- From: Richard Newman <rnewman@franz.com>
- Date: Sat, 16 Aug 2008 14:26:32 -0700
- To: Lee Feigenbaum <lee@thefigtrees.net>
- Cc: public-sparql-dev@w3.org
Hi Lee,
Answering from AllegroGraph's perspective:
> 1) What is the search syntax of these predicates? For example, the
> object of Glitter's textmatch is a Lucene search string. I think
> (but am not sure) that ARQ is the same, and I'm not sure about the
> others.
AllegroGraph actually has two predicates: match and matchExpression.
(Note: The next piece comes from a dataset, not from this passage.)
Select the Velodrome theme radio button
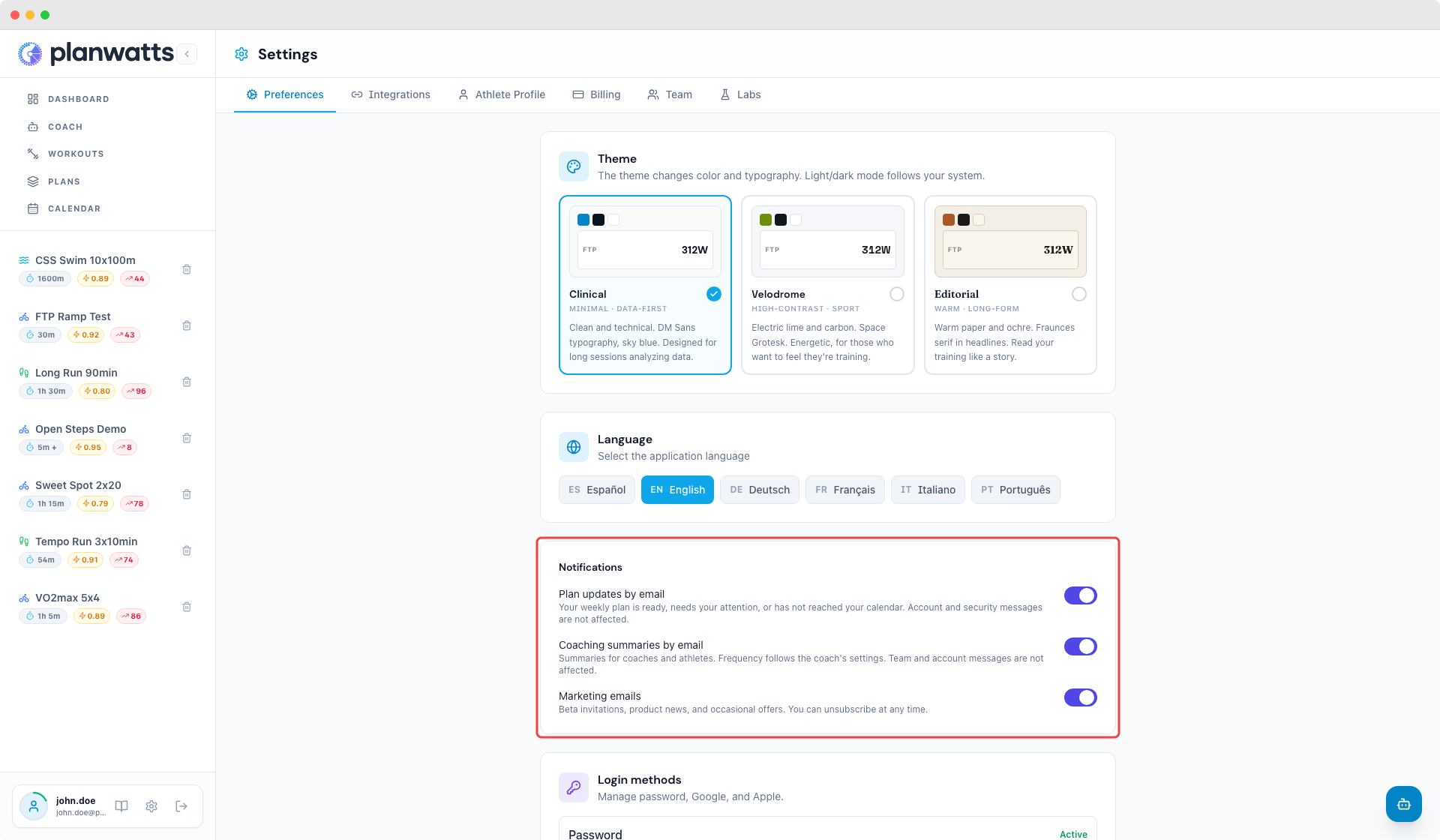This screenshot has width=1440, height=840. 897,294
The former uses a simple grammar[1]; basically strings with escaping,
phrases, and wildcards. As far as I can tell this is very similar to
Lucene's syntax, but I don't think we support all of the same features
(such as proximity or boosting).
The latter is first parsed as a Lisp expression (containing simple
matches) which is interpreted by the free-text system, allowing you to
do fun things like
?x fti:matchExpression '(or "RDFS" "OWL")' .
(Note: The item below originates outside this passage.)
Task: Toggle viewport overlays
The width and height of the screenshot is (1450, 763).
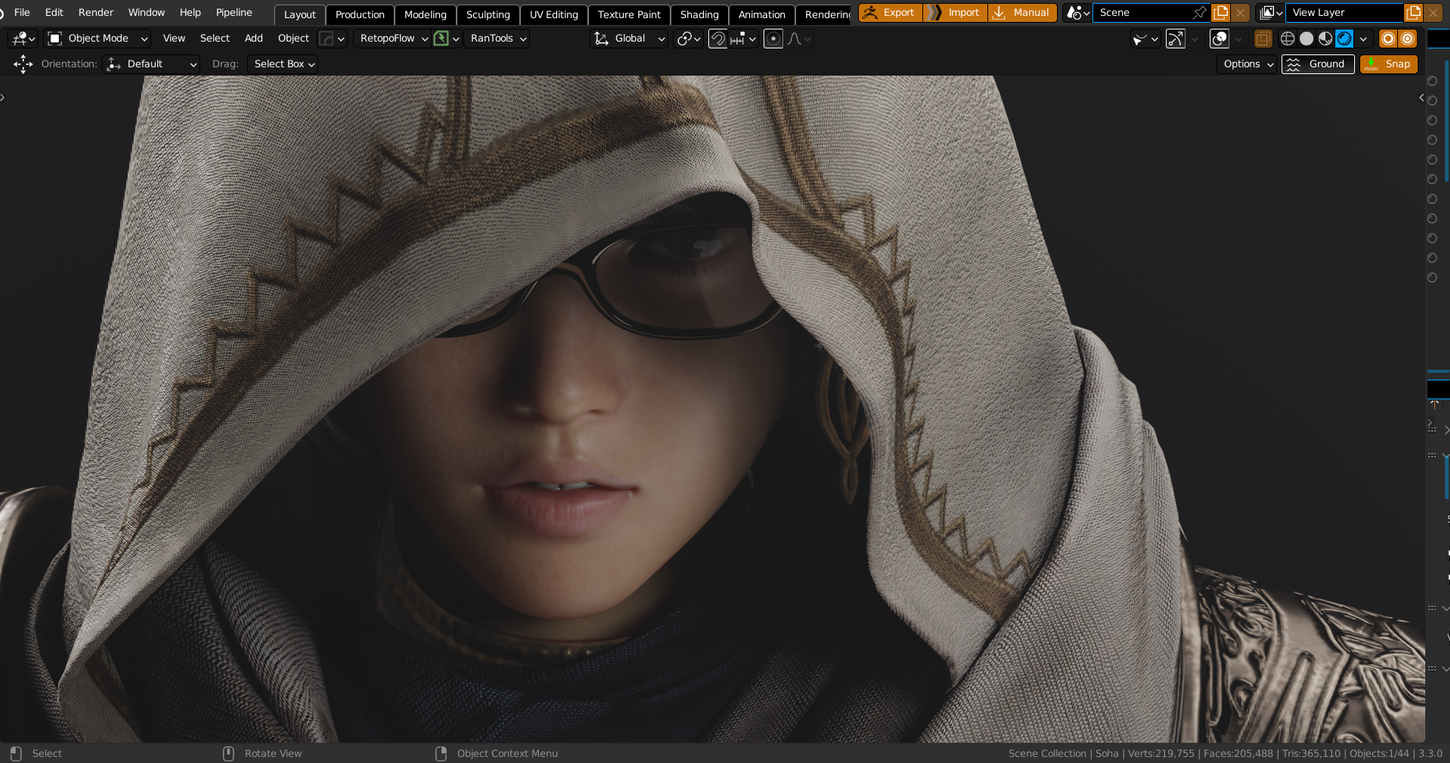Action: [x=1219, y=38]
This allows SPARQL queries to do everything you can do from Lisp.
> 2) Do we have any hope of reconciling these to promote more
> interoperable queries of this sort? At the least, are implementors
> willing to support all 4 of these predicates (and perhaps others)
> interchangeably?
I would be happy to support others... but just like with RDF
vocabulary terms, there has to be sufficient overlap of meaning.
(E.g., if Glitter's match predicate supported fuzzy searches,
AllegroGraph would be lying if it simply accepted oa:textmatch as if
it were fti:match.)
> 3) Is there any value in coining an "implementation-independent" URI
> for textsearch and adding that to existing implementations?
There would be value if it were defined as the lowest-common-
denominator: probably sacrificing some extensions for widespread
adoption. I haven't done the work to find out, but if there is a large
amount of overlap between all of our implementations, I'd definitely
support the idea.
(In reality, successfully using this kind of extension requires some
knowledge of the implementation, so I don't really expect users to be
running extended queries on multiple implementations without changes.
That's not to say that standardizing the name is a bad thing.)
> 4) Do existing implementations compile simple invocations of the
> SPARQL regex filter function into uses of text-search indexes?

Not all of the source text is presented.